Delta-tocotrienol protects mouse and human hematopoietic progenitors from gamma-irradiation through extracellular signal-regulated kinase/mammalian target of rapamycin signaling.

BACKGROUND: Exposure to γ-radiation causes rapid hematopoietic cell apoptosis and bone marrow suppression. However, there are no approved radiation countermeasures for the acute radiation syndrome. In this study, we demonstrated that natural δ-tocotrienol, one of the isomers of vitamin E, significantly enhanced survival in total body lethally irradiated mice. We explored the effects and mechanisms of δ-tocotrienol on hematopoietic progenitor cell survival after γ-irradiation in both in vivo and in vitro experiments. DESIGN AND METHODS: CD2F1 mice and human hematopoietic progenitor CD34(+) cells were treated with δ-tocotrienol or vehicle control 24 h before or 6 h after γ-irradiation. Effects of δ-tocotrienol on hematopoietic progenitor cell survival and regeneration were evaluated by clonogenicity studies, flow cytometry, and bone marrow histochemical staining. δ-tocotrienol and γ-irradiation-induced signal regulatory activities were assessed by immunofluorescence staining, immunoblotting and short-interfering RNA assay. RESULTS: δ-tocotrienol displayed significant radioprotective effects.
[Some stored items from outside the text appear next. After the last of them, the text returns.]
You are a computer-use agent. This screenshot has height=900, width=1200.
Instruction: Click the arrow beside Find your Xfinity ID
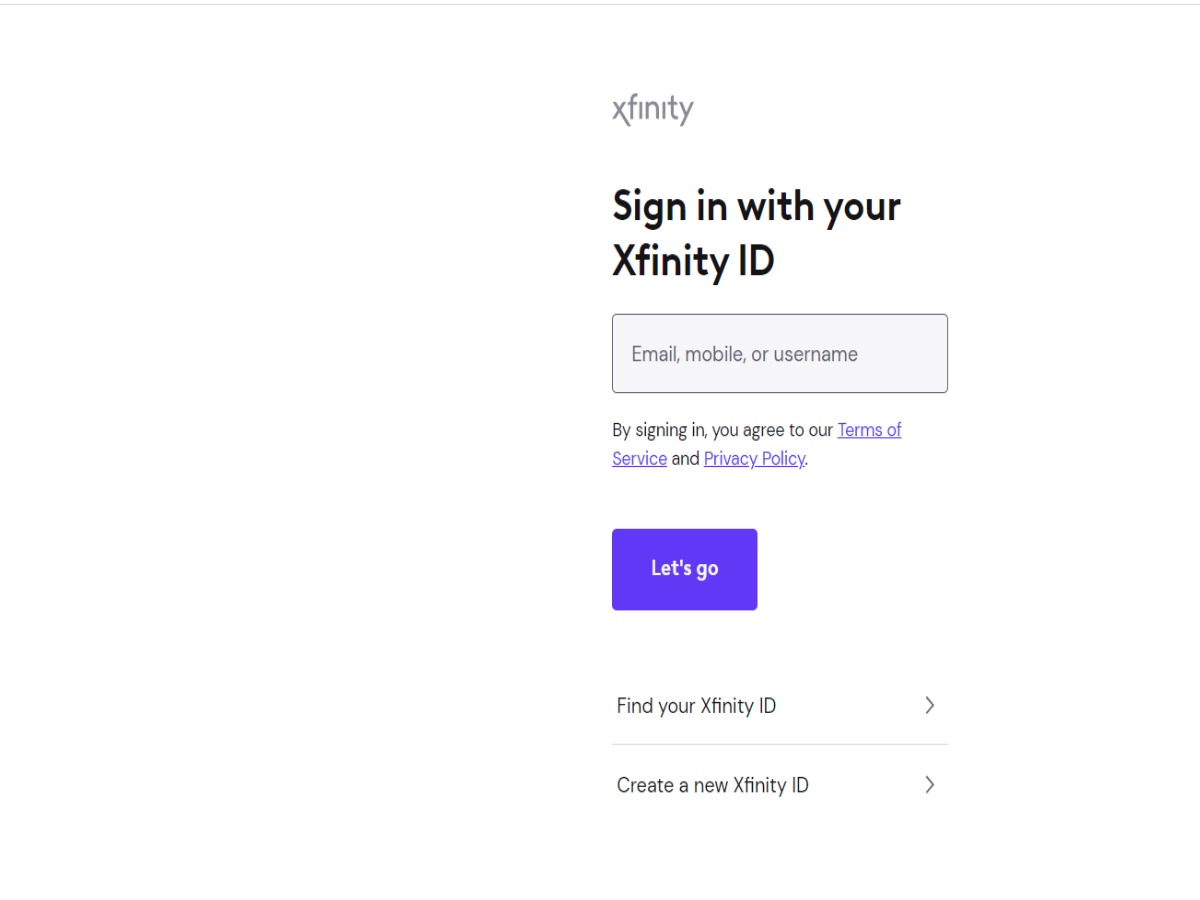point(929,706)
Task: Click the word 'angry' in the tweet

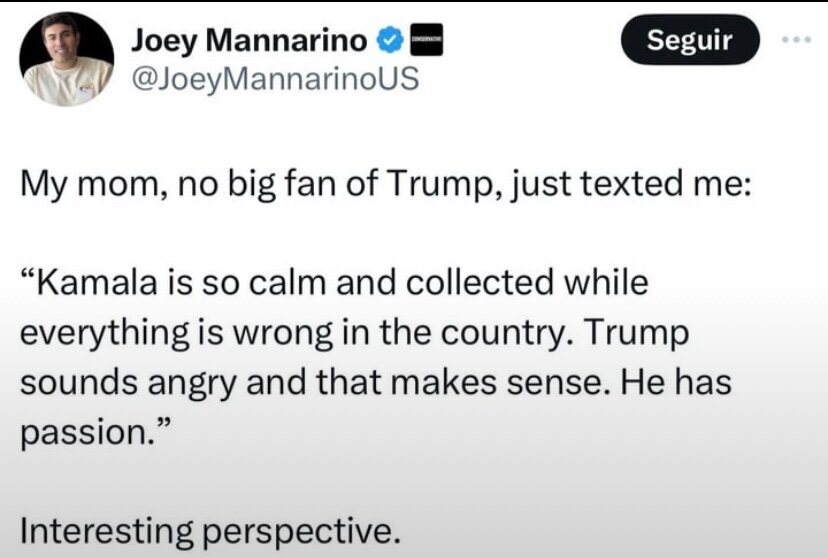Action: tap(197, 385)
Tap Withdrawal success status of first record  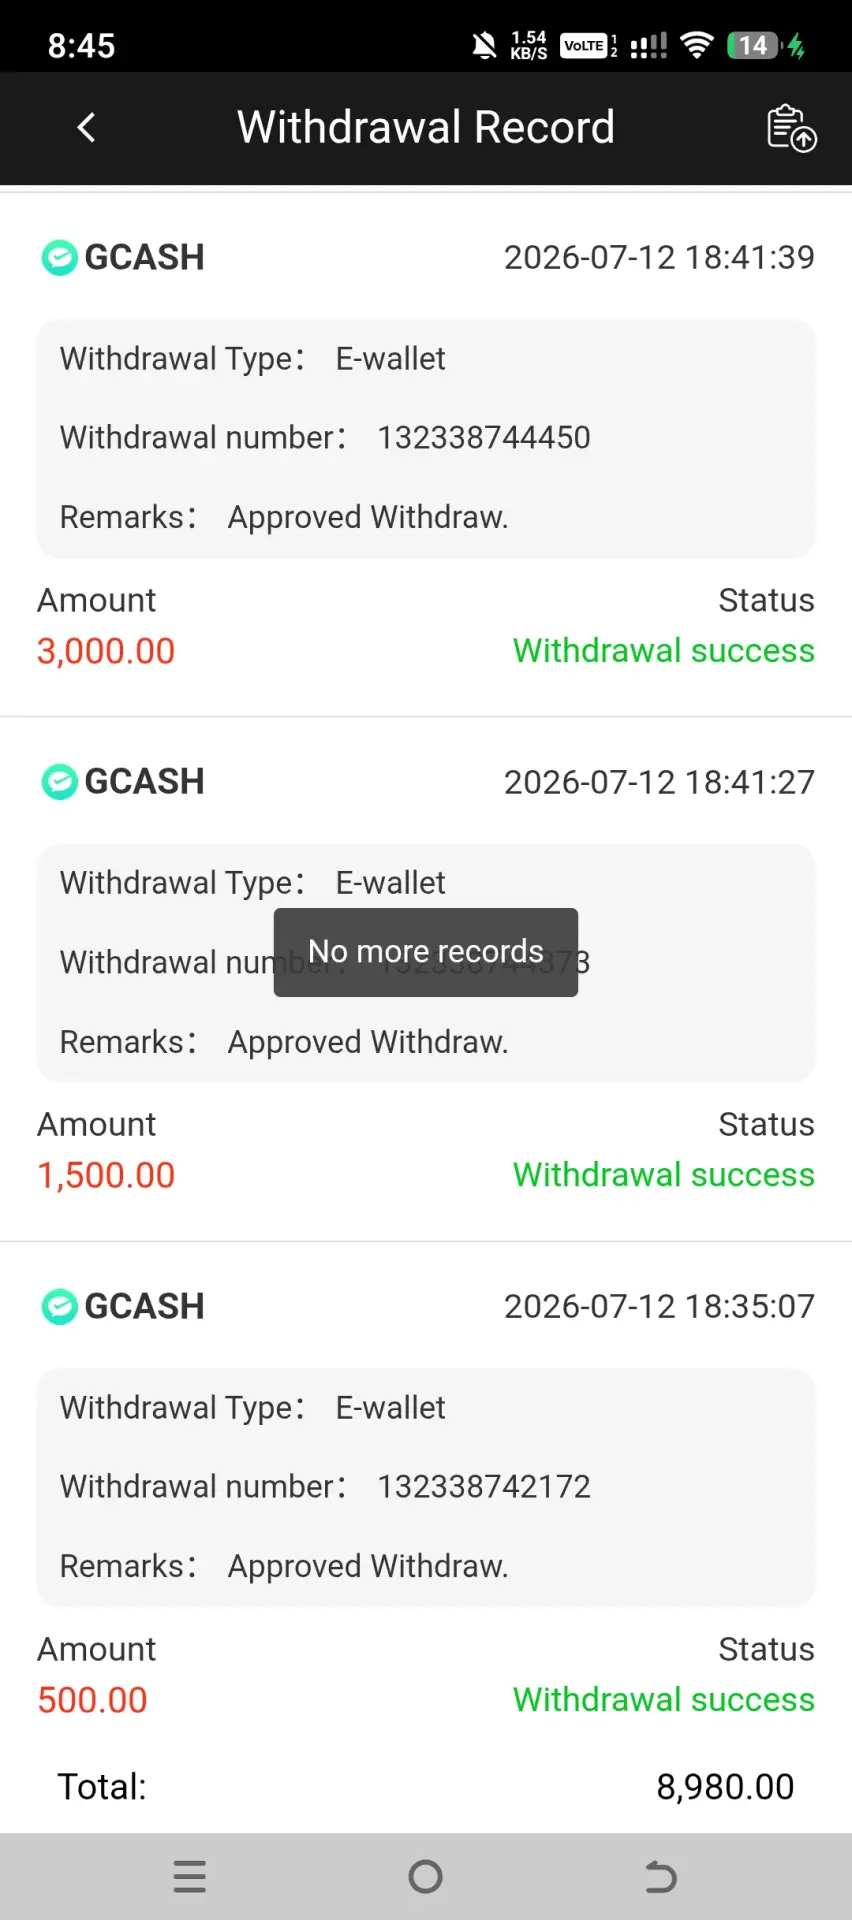[x=664, y=651]
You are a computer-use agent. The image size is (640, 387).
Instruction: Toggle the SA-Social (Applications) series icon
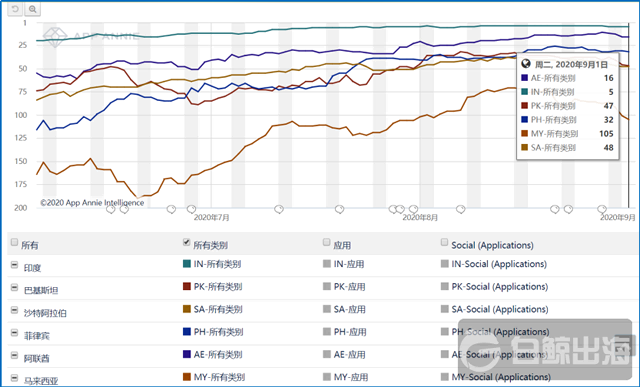445,309
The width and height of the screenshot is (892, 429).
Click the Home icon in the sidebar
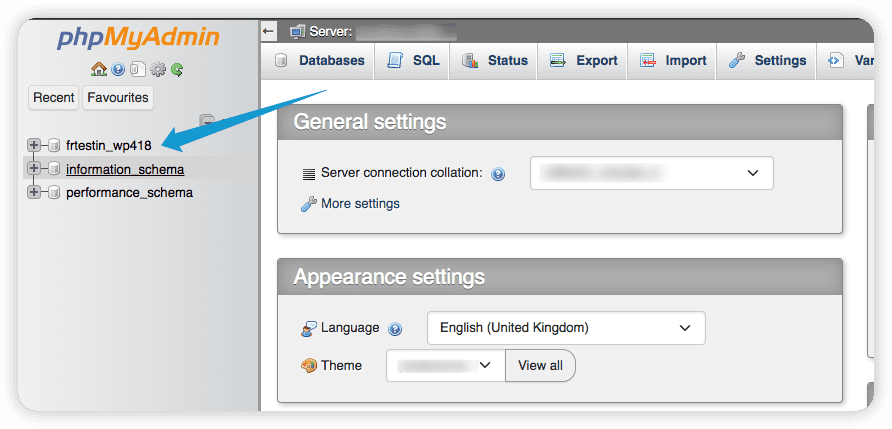click(x=98, y=70)
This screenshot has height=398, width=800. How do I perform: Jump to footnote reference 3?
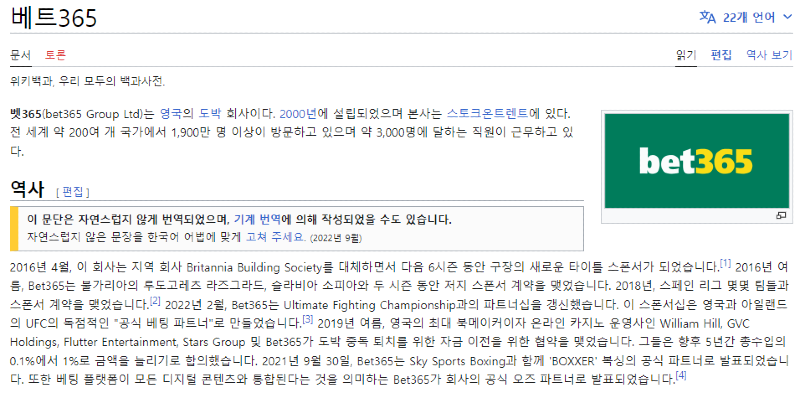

A single injection of δ-tocotrienol protected 100% of CD2F1 mice from total body irradiation-induced death as measured by 30-day post-irradiation survival. δ-tocotrienol increased cell survival, and regeneration of hematopoietic microfoci and lineage(-)/Sca-1(+)/ckit(+) stem and progenitor cells in irradiated mouse bone marrow, and protected human CD34(+) cells from radiation-induced damage. δ-tocotrienol activated extracellular signal-related kinase 1/2 phosphorylation and significantly inhibited formation of DNA-damage marker γ-H2AX foci. In addition, δ-tocotrienol up-regulated mammalian target of rapamycin and phosphorylation of its downstream effector 4EBP-1. These alterations were associated with activation of mRNA translation regulator eIF4E and ribosomal protein S6, which is responsible for cell survival and growth. Inhibition of extracellular signal-related kinase 1/2 expression by short interfering RNA abrogated δ-tocotrienol-induced mammalian target of rapamycin phosphorylation and clonogenicity, and increased γ-H2AX foci formation in irradiated CD34(+) cells. CONCLUSIONS: Our data indicate that δ-tocotrienol protects mouse bone marrow and human CD34(+) cells from radiation-induced damage through extracellular signal-related kinase activation-associated mammalian target of rapamycin survival pathways.